**TASK DETAILS**
Images excluded, reproduce each line of the records exactly as it stands.

=== Section Start ===

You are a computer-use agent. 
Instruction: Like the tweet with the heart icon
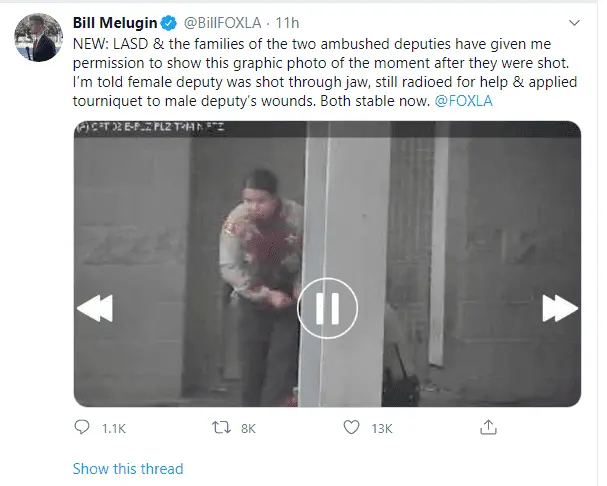tap(351, 428)
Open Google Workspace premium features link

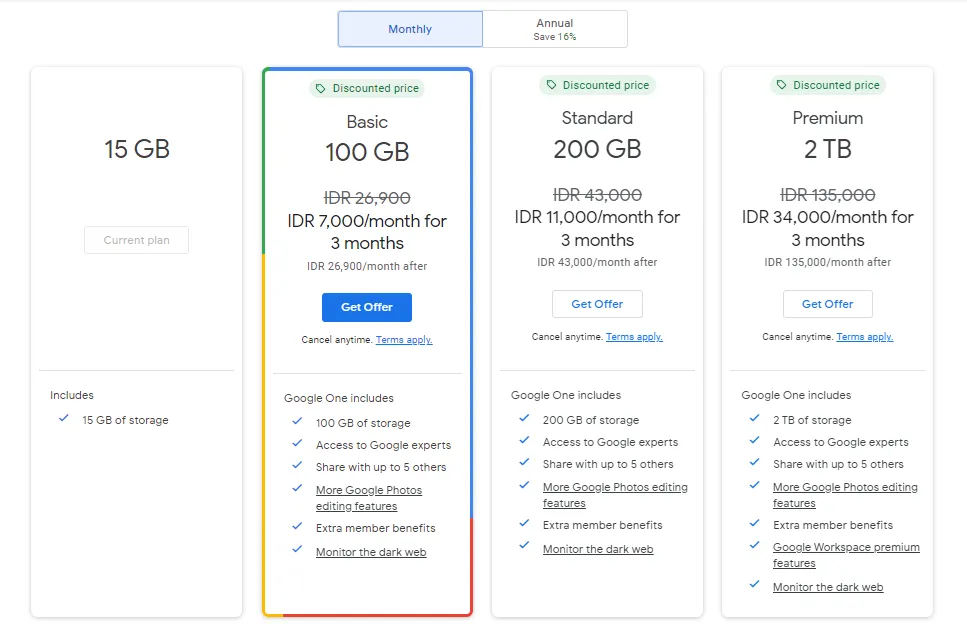pyautogui.click(x=845, y=548)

=== Section End ===

**RESPONSE TO THIS TASK**
You are a computer-use agent. 
Instruction: Like the tweet with the heart icon
tap(351, 428)
Open Google Workspace premium features link

pyautogui.click(x=845, y=548)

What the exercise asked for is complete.